What's even worse is that there is more dilution on the way, this time using extremely generous stock grants to pay employees:
The 1.5M shares that will go to employees represent a ridiculous increase of 17% over the latest share count of 8,866M. These shares will be fully vested at the end of 2015, easily pushing MSLP's share count over 10M (which is likely to be higher as the company issues more shares). What makes this even more unreasonable is the fact the vast majority of these shares will go to a few executives who are already paid cash salaries:
Yikes. And it gets worse. Going back to the CEO's letter to shareholders from January, here is one of the final paragraphs:
In conjunction with achieving our objectives and incentivizing our staff, we will be implementing an Employee Stock Incentive Plan (ESOP) in 2014 that will allow us to attract and retain qualified candidates. We intend to create stock and option awards that carry three- to four-year vesting periods. This new plan will reserve 1.5 million shares for employees, consultants and athletes and will be subject to shareholder approval.

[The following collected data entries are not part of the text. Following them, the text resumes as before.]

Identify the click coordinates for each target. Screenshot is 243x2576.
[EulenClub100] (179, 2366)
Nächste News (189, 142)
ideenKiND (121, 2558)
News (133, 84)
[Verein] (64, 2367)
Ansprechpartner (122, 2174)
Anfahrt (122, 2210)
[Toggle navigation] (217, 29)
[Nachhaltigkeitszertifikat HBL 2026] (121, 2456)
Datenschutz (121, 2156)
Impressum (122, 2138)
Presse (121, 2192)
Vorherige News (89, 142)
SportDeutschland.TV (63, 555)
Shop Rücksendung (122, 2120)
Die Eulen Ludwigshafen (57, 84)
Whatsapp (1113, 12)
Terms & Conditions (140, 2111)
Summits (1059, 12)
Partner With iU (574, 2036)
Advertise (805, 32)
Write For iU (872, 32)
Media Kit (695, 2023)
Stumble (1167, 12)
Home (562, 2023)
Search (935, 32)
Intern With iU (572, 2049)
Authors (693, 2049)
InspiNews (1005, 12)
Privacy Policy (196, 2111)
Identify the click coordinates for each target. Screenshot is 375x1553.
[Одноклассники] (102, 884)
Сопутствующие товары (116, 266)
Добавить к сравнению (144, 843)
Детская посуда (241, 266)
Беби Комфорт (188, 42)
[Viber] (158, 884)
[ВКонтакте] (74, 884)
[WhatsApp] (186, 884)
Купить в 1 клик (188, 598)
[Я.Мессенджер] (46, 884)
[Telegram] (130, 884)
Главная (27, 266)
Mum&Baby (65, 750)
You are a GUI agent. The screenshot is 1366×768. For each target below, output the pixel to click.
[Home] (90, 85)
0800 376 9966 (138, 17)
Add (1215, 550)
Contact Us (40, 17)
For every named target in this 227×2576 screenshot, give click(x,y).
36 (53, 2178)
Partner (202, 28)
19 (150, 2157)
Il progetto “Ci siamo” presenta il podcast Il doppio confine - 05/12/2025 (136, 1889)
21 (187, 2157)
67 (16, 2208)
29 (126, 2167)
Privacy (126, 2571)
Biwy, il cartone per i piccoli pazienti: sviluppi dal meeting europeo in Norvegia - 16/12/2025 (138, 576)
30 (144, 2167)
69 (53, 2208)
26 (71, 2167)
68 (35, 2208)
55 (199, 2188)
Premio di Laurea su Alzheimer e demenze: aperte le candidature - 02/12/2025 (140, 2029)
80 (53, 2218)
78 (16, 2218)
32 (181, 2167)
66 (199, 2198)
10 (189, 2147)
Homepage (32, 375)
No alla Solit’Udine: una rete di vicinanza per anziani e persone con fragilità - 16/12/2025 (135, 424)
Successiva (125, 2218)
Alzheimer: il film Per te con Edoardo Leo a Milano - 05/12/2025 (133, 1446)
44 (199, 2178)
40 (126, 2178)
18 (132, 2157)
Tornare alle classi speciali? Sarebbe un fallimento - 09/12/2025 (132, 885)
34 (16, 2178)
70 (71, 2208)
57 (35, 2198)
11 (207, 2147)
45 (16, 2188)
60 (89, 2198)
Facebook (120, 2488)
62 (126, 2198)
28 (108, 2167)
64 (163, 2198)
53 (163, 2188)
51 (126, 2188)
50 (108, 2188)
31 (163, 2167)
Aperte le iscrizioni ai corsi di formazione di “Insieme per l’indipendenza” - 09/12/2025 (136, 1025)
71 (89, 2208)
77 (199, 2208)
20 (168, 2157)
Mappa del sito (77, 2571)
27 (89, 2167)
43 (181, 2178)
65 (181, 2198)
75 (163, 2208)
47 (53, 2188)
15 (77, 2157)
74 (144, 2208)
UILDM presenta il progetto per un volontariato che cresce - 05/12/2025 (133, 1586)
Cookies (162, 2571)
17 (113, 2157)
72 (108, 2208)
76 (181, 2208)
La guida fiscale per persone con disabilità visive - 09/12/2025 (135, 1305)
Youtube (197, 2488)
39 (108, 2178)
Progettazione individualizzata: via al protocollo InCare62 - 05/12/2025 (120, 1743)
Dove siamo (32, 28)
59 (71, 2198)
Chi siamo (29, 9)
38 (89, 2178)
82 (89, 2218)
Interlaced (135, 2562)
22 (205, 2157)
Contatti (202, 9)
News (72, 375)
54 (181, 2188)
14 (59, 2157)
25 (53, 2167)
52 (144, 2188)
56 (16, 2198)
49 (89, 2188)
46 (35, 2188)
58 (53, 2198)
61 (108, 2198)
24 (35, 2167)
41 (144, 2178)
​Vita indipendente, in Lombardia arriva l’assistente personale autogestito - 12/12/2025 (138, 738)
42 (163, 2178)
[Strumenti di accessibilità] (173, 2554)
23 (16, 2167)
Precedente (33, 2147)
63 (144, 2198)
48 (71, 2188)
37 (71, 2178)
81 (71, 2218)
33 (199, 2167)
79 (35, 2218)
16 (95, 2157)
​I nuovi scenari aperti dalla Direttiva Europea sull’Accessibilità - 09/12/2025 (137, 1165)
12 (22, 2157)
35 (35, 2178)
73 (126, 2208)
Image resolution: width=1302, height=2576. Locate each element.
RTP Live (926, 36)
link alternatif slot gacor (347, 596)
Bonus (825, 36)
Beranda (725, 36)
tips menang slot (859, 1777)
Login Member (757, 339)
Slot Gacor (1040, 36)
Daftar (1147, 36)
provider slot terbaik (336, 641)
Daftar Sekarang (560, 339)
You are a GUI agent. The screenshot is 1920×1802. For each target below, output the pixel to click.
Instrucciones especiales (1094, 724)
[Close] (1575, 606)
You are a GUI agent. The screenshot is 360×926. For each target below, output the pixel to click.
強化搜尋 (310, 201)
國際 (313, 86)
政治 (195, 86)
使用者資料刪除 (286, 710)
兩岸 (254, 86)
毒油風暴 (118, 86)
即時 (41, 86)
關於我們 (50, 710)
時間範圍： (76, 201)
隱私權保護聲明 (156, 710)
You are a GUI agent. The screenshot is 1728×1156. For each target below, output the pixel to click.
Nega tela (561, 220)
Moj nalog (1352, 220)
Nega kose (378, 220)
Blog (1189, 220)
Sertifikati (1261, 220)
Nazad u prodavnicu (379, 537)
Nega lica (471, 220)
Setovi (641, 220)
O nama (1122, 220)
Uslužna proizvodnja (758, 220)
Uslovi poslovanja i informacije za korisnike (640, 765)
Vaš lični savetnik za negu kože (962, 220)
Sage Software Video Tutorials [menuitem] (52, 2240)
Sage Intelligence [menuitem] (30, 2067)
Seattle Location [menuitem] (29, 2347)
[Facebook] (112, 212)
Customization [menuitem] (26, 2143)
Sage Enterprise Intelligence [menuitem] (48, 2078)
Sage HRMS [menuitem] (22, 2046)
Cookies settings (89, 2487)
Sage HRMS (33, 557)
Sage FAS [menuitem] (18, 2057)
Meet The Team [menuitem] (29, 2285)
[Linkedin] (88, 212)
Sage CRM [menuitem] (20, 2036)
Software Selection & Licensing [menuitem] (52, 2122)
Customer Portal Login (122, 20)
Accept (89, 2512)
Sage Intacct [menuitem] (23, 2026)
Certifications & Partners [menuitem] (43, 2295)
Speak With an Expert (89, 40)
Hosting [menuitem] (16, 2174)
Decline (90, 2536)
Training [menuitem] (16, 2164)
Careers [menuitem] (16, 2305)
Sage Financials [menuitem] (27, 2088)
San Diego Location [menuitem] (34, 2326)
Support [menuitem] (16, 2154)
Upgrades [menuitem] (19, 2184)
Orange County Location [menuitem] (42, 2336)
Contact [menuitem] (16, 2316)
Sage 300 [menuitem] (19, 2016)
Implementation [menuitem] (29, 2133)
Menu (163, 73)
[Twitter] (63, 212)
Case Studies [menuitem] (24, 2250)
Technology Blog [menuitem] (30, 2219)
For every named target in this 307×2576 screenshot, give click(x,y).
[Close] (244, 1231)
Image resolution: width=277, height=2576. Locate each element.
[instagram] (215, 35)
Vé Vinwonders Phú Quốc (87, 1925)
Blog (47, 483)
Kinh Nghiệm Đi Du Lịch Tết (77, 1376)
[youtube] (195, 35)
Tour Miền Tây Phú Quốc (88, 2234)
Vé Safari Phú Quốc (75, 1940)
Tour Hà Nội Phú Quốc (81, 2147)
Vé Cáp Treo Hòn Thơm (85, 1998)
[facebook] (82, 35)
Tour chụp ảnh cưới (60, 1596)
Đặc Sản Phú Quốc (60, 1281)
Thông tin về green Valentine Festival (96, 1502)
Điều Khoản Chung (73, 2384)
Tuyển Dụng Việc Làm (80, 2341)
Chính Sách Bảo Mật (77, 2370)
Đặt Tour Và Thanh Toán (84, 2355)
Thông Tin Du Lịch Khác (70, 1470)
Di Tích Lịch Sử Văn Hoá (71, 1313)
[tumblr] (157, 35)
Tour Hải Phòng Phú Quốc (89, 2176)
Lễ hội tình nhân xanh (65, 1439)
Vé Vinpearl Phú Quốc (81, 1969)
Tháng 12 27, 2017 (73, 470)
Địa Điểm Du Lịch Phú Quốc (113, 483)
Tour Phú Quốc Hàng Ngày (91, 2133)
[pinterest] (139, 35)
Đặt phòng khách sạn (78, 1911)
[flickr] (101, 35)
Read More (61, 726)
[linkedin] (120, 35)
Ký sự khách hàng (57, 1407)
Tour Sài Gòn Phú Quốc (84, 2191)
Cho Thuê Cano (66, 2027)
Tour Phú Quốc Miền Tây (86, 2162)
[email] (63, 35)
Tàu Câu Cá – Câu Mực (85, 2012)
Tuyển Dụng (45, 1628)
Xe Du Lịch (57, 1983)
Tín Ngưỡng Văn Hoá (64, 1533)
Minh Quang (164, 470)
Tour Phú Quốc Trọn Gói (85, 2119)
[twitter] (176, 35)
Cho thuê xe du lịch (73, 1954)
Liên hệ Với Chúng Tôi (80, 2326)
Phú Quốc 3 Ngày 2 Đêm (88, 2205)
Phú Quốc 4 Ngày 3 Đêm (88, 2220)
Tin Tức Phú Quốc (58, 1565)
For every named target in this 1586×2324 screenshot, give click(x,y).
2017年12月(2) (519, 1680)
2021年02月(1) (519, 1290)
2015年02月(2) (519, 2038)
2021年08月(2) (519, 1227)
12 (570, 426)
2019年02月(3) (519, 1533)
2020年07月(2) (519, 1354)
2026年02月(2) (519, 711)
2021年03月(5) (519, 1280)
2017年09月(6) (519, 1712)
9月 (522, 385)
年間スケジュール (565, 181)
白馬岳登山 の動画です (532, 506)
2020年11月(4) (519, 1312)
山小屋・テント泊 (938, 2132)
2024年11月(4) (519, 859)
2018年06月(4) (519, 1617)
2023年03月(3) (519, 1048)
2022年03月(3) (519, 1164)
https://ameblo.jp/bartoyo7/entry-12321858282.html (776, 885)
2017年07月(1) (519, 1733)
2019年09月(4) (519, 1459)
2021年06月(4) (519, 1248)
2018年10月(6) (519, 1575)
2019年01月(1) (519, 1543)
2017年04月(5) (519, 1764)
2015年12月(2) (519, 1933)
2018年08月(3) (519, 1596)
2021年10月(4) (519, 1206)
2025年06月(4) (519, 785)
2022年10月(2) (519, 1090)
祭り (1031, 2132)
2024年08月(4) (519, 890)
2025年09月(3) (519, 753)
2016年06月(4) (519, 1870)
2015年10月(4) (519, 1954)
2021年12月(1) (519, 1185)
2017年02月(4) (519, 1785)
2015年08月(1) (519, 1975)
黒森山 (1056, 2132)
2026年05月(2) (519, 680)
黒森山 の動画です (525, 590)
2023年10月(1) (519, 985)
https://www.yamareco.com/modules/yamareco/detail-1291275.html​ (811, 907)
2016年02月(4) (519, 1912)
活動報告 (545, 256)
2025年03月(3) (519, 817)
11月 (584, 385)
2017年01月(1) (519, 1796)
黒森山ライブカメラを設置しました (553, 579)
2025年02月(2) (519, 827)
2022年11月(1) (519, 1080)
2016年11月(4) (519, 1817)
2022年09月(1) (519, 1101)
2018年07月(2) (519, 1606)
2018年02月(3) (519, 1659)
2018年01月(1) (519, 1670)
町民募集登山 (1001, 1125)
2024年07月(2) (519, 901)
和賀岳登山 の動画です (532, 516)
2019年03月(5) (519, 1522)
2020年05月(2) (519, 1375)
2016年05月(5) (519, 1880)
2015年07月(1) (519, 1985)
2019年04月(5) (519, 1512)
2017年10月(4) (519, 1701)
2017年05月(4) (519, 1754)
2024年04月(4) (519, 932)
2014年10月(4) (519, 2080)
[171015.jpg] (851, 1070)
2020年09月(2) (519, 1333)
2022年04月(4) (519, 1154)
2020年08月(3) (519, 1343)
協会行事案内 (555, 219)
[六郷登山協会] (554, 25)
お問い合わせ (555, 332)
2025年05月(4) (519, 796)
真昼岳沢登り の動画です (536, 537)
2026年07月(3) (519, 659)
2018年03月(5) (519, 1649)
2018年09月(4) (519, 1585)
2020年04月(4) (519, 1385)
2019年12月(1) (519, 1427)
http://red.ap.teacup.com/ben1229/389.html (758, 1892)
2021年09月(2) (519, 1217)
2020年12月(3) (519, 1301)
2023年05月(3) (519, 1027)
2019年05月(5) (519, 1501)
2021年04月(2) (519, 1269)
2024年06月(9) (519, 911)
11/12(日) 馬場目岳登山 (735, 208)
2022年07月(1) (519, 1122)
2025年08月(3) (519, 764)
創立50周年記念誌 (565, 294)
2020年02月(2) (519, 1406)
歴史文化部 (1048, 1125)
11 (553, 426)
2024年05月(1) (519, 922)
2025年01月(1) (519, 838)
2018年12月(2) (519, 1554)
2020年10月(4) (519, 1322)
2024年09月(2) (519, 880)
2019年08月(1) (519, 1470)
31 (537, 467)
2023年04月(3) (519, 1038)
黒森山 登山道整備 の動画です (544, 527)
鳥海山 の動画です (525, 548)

That's right; a new employee incentive plan which adds another 1.5M shares over the next few years. I sincerely hope shareholders realize that these plans are hampering their shares' value and veto the 2014 ESOP. Enough is enough. This is a time when the company needs to focus on generating positive cash flow so that it can stop fleecing shareholders with dilution while lining executives' pockets.
All in all, the estimates given for FY2013 and the implications for Q4 are a pretty mixed bag. The projected revenue growth would be great while the decline in margins would be disappointing. Personally, I would like to see the margins at least hold steady from the rest of 2013 even at the expense of some revenue growth. Expanded margins and better cost controls would lead to positive cash flow faster than continuing to hemorrhage money for the sake of revenue growth, which would result in significantly less need to issue more shares.
The story of MusclePharm has long had two sides: those who are excited about the company's growth and believe sacrifices such as dilution are necessary to achieve that growth, and those who believe the company is simply a vehicle for management to profit at the expense of shareholders. I have remained in the former camp for most of my time following the company, but analysis of what MusclePharm is doing leads me to position myself on the fence of this argument. I believe the company is near a tipping point which will prove which side is right in 2014. As the company brings in more and more revenue, becomes cash flow positive, and the need for dilution decreases; it will become key to watch whether management continues to pay themselves such hefty stock compensation packages. Regardless of how much the financials continue to improve, it will not be translated into shareholder value until the share count stabilizes and management proves itself as trustworthy.